Set down exactly the lines below, starting at the one that contains "Task: Open the Arrange items dropdown" and ending at the one that contains "Image resolution: width=711", with both of those lines included and nothing else.
---------- GIVEN DATA
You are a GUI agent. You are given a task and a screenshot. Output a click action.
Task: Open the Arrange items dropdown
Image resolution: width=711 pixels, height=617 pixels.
--------------------
---------- GIVEN DATA
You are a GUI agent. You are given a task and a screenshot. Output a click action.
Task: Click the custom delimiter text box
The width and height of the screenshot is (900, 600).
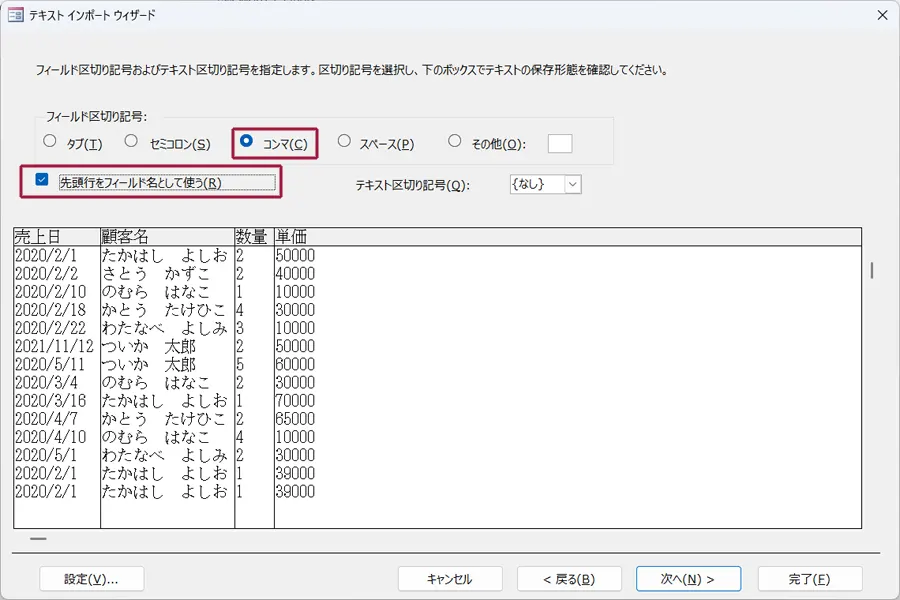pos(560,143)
--------------------
---------- GIVEN DATA
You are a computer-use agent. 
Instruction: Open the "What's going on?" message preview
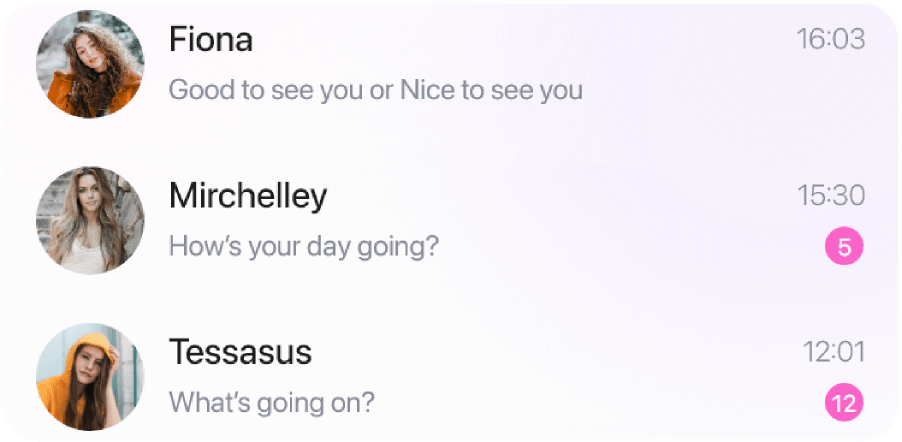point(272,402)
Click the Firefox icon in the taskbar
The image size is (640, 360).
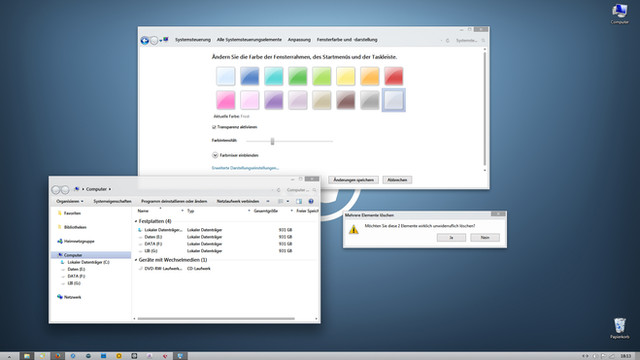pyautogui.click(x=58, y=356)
--------------------
REPLY:
Task: Open the Arrange items dropdown
Image resolution: width=711 pixels, height=617 pixels.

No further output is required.